September, The First Day Of School
My child and I hold hands on the way to school,
And when I leave him at the first-grade door
He cries a little but is brave; he does
Let go. My selfish tears remind me how
I cried before that door a life ago.
I may have had a hard time letting go.
Each fall the children must endure together
What every child also endures alone:
Learning the alphabet, the integers,
Three dozen bits and pieces of a stuff
So arbitrary, so peremptory,
That worlds invisible and visible
Bow down before it, as in Joseph’s dream
The sheaves bowed down and then the stars bowed down
Before the dreaming of a little boy.
That dream got him such hatred of his brothers
As cost the greater part of life to mend,
And yet great kindness came of it in the end.
A school is where they grind the grain of thought,
And grind the children who must mind the thought.

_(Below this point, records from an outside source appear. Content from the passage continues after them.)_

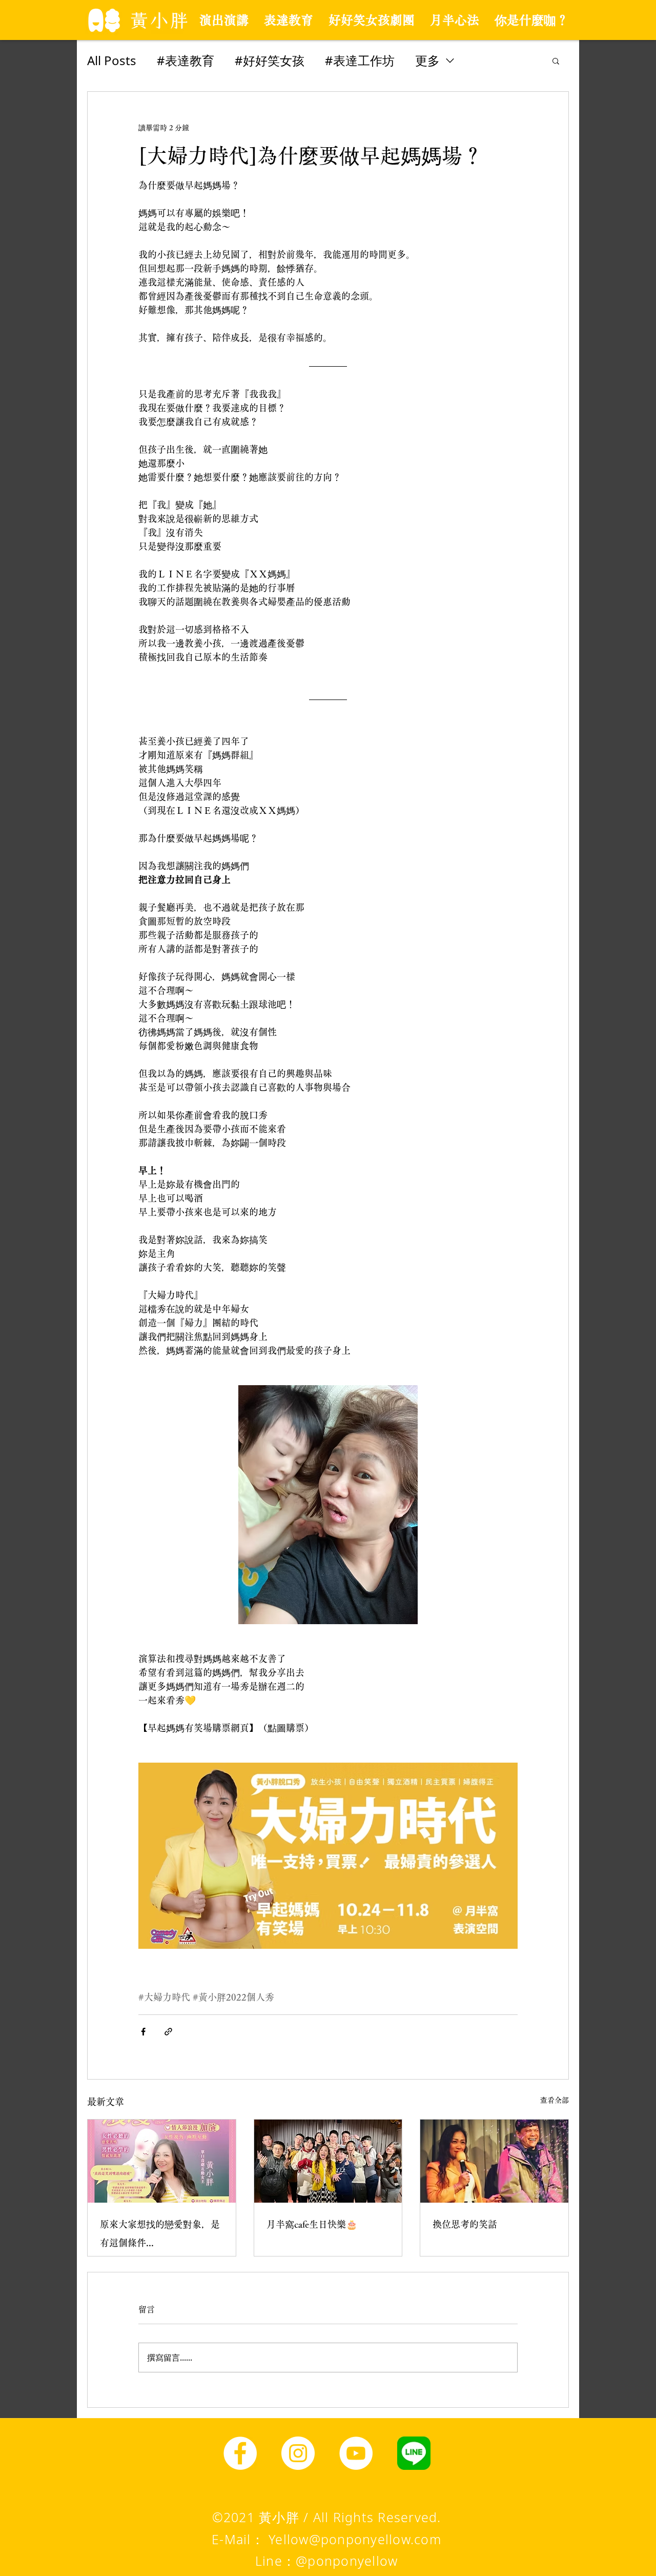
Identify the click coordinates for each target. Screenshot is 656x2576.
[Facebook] (240, 2453)
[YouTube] (356, 2453)
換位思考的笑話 (465, 2224)
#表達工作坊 (360, 60)
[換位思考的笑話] (494, 2161)
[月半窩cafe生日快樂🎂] (328, 2161)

It may be those two grindings are but one,
As from the alphabet come Shakespeare’s Plays,
As from the integers comes Euler’s Law,
As from the whole, inseparably, the lives,
The shrunken lives that have not been set free
By law or by poetic phantasy.
But may they be. My child has disappeared
Behind the schoolroom door. And should I live
To see his coming forth, a life away,
I know my hope, but do not know its form
Nor hope to know it. May the fathers he finds
Among his teachers have a care of him
More than his father could. How that will look
I do not know, I do not need to know.
Even our tears belong to ritual.
But may great kindness come of it in the end.
– by Howard Nemerov
This is one of those frustrating poems to write about, where I cannot force myself to focus on the meter or the poetic technique, because I’m closest to the subject. Forgive me for a moment, then, while I focus on the thought instead of the poem.

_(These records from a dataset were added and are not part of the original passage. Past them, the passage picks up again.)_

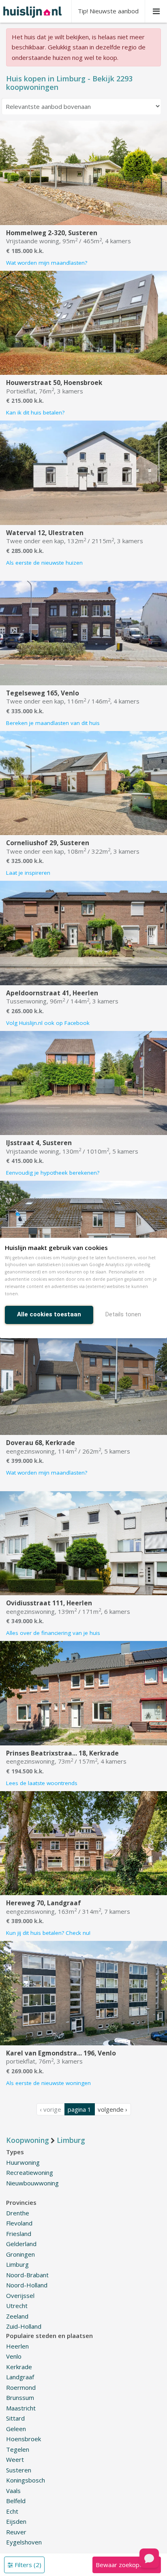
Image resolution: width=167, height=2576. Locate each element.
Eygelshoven (24, 2542)
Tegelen (17, 2449)
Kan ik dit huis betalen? (35, 412)
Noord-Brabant (27, 2275)
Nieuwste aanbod (108, 11)
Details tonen (123, 1314)
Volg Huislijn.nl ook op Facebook (48, 1023)
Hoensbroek (23, 2439)
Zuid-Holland (23, 2326)
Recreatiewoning (29, 2172)
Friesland (18, 2234)
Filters (27, 2565)
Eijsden (16, 2521)
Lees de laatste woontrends (41, 1783)
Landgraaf (20, 2377)
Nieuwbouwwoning (32, 2183)
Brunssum (20, 2397)
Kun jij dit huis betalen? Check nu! (48, 1932)
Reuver (16, 2532)
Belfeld (16, 2501)
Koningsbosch (25, 2480)
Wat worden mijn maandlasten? (46, 262)
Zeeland (17, 2316)
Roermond (21, 2387)
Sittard (15, 2418)
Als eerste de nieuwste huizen (44, 562)
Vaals (13, 2491)
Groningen (20, 2254)
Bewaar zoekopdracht (126, 2565)
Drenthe (17, 2213)
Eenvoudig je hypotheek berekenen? (52, 1172)
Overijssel (20, 2295)
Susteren (18, 2470)
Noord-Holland (26, 2285)
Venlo (13, 2356)
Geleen (16, 2429)
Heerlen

Nemerov captures so much of what my parenting experience has been in this poem. You are given this little bundle to take care of – immobile to the point you can lay it on a pad on the table while you drink a cup of coffee and read the paper, dependent to the point that it would starve if you didn’t feed it, and ignorant to the point that the pet dog has a vastly superior vocabulary.
Then everything changes.
I’m particularly wowed by the final two lines. “Even our tears belong to ritual.” It is a ritual, isn’t it, that we wind up taking our children to schools – society demands that we act out this strange act, leaving our children to others to teach? (Homeschoolers aside.) We do this to our children, as our parents did it to us, and it is a truly horrid ripping, no matter how we prepare ourselves and how convinced we are that we have the best school and the most excited child. It is a societal ritual, where all parents symbolically surrender their children to society, and all children accept that they will need to face the challenges of institutions without the protective gaze of their parents. All lives are changed on the threshold of schools.
And the final line is not a prediction; it is a plaintive prayer. “But may great kindness come of it in the end.” Nemerov was a teacher – a professor at Washington University, a few miles from my childhood home. He knew education and academia, and he does not offer an unconvincing declaration like “This is for the best”, or “Education will expand their worlds”, or even “They’ll increase their earning power if they make the right choices”. He doesn’t even attempt prosaic persuasion – instead, he joins those of us who have abandoned our children to society in a prayer that some greater kindness, some happier outcome, will follow from the tears of division on the schoolhouse steps.